In another case, he hired one of his father’s supporters, Jack Hunter, to help him write a book and serve on his Senate staff. Mr. Hunter resigned after it was revealed he once was a neo-Confederate talk-radio host who went by the name the “Southern Avenger” and had celebrated Abraham Lincoln’s assassin. Mr. Hunter admitted having done that in the past but said his views had long since changed.

While his father’s legacy poses political risks, so too do Mr. Paul’s departures from parts of it. As he develops a more mainstream persona, he risks alienating his father’s political base.

Asked to comment on the contrast in the senator’s tone and message now versus when he was speaking on his father’s behalf, spokesman Sergio Gor said that “Sen. Rand Paul and his father each attract new people to the party in their own unique ways. Sen. Paul has worked very hard to engage new constituencies.” Campaign aides declined to say whether Mr. Paul’s father would campaign for him.

Ron Paul consistently opposed military intervention and foreign aid, even sanctions on Iran. Rand Paul has always been more open to limited military action, an inclination that has become more pronounced as his presidential ambitions matured and as the public grew more hawkish following attacks such as those by Islamic State in Iraq and Syria.

The senator has opposed foreign aid in the past but now makes an exception for Israel. He has supported sanctions against Iran, provided it is clear these don’t amount to an authorization of war.

Mr. Paul was among 47 Senate Republicans who signed a letter to Iranian leaders a few weeks ago warning that Congress had the power to overturn any deal on their nuclear program. He has so far declined any comment on last week’s preliminary nuclear agreement with Iran.

Adil Khan, executive director of a libertarian group called Liberty Iowa, said the senator is at risk of losing some of his father’s supporters because of his foreign-policy views. “Rand does not have the same ideology of strict non-interventionism that Ron does,” said Mr. Khan. “People are beginning to see that and they are a little shocked by it.”

Mr. Khan said some Ron Paul supporters may also have a hard time forgiving Rand Paul for endorsing Mr. McConnell over a tea-party primary challenger last year.

Other Ron Paul supporters welcome the chance to back a Paul who is more electable. “Rand is clearly drawing a broader group of people,” said Andy Sanborn, a state senator in New Hampshire who was Ron Paul’s state co-chairman in 2012.

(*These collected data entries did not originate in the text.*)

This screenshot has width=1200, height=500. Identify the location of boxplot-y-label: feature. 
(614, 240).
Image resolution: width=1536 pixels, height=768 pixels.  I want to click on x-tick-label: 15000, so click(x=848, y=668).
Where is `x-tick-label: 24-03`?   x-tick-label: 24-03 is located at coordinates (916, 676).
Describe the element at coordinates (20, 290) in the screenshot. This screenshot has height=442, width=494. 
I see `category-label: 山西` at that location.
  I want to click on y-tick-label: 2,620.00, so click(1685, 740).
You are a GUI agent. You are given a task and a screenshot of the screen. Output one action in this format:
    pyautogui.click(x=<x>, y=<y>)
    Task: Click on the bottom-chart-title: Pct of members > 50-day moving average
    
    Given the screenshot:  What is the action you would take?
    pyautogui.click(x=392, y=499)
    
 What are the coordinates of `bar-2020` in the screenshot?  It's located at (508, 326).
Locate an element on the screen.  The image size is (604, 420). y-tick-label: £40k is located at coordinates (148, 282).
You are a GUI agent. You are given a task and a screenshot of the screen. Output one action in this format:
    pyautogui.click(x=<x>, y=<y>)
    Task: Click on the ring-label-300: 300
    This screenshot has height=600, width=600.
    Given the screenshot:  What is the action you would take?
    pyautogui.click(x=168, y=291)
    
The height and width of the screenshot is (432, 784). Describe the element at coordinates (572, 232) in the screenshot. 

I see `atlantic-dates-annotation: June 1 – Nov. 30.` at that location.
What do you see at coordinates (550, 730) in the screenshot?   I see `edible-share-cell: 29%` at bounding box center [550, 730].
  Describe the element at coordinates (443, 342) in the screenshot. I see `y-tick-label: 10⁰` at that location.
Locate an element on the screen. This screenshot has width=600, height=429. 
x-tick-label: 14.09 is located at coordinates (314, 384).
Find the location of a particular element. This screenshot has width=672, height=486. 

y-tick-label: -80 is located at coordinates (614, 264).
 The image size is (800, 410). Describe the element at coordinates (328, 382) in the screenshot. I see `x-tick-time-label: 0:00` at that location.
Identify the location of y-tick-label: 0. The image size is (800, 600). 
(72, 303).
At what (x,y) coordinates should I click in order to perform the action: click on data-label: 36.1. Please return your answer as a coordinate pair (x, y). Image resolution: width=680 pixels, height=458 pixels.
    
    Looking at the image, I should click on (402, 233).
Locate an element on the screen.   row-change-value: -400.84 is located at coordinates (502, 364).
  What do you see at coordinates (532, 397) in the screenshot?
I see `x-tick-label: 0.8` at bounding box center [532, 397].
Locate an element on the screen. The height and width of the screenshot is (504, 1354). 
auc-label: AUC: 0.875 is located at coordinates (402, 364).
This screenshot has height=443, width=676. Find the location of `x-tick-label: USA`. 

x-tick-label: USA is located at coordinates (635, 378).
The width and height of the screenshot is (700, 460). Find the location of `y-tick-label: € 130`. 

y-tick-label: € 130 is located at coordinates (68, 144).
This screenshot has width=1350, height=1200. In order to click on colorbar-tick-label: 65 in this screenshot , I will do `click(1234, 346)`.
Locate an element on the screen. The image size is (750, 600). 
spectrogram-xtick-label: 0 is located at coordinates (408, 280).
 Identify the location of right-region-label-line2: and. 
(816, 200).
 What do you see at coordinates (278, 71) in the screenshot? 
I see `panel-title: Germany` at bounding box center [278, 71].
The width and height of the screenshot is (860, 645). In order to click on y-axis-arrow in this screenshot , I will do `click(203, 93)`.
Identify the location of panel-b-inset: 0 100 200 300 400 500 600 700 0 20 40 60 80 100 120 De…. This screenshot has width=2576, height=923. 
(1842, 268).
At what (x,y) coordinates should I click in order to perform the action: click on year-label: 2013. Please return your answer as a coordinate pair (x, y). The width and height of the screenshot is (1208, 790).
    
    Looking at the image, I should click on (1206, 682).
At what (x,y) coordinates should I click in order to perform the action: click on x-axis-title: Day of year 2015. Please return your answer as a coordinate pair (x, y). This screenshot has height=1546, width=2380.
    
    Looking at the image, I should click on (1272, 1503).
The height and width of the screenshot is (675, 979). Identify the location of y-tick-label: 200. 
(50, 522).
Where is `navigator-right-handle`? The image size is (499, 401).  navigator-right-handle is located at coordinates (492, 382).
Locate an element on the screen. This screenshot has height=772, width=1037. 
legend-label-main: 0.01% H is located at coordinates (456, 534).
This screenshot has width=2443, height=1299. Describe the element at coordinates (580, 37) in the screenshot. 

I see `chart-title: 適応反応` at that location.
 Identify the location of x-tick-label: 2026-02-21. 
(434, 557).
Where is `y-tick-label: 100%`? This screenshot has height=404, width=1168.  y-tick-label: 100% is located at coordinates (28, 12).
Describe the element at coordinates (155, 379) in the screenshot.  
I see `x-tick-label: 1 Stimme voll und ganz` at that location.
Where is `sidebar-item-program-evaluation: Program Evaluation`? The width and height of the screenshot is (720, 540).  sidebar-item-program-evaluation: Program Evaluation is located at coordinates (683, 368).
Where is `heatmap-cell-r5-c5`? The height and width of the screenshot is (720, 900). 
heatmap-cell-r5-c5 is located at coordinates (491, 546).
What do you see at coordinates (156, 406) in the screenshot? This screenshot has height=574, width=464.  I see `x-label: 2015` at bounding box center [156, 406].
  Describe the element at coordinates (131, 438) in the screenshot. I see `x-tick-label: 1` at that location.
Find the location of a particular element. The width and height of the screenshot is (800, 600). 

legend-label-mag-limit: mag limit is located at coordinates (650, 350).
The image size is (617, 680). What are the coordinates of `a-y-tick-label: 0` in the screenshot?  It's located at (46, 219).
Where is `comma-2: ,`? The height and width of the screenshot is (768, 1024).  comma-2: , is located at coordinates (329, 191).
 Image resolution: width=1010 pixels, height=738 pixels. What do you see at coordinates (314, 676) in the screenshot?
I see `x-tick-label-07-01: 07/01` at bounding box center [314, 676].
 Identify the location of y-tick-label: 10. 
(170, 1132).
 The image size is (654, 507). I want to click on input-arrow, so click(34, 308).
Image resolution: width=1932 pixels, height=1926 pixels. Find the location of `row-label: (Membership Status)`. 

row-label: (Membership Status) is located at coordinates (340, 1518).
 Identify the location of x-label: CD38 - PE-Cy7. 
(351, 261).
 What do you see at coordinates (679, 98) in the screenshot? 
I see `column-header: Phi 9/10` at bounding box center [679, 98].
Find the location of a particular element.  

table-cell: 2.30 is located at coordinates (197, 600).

Unlike his father, Rand Paul isn’t campaigning chiefly to advance libertarian ideas, said Mr. Elam, the longtime Ron Paul aide: “His dad was primarily an educator. He never expected to get elected. I think Rand is just a lot more motivated in terms of actually getting elected to higher office.”

Mr. Paul’s younger brother Robert thinks the senator’s greatest distinction lies in his ability to deliver their father’s political message effectively.

“This will be a negative in my family, but he’s a better politician,” said Robert Paul. “My daughter once said, ‘If people would just listen to Granddad, they would vote for him.’ But they don’t listen. Rand can get them to listen to the message.”

Write to Janet Hook at janet.hook@wsj.com

Slutter McGee
04-05-2015, 11:37 PM
Shit, The entire thing is a well disguised hit piece. I am glad it was posted though. Gonna have to get used to this shit.

adelina
04-06-2015, 12:24 AM
WSJ is owned by News Corp. They are pro-establishment.

randomname
04-06-2015, 04:59 AM
Yeah they hit him on all the negatives.

The conspiracy theorist tidbit about a North American Union is a parody of itself :)

Inkblots
04-06-2015, 06:45 AM
This trash is so transparent I marvel that anyone is taken in by it. I guess there's one born every minute, though...

EBounding
04-06-2015, 08:13 AM
Shit, The entire thing is a well disguised hit piece. I am glad it was posted though. Gonna have to get used to this shit.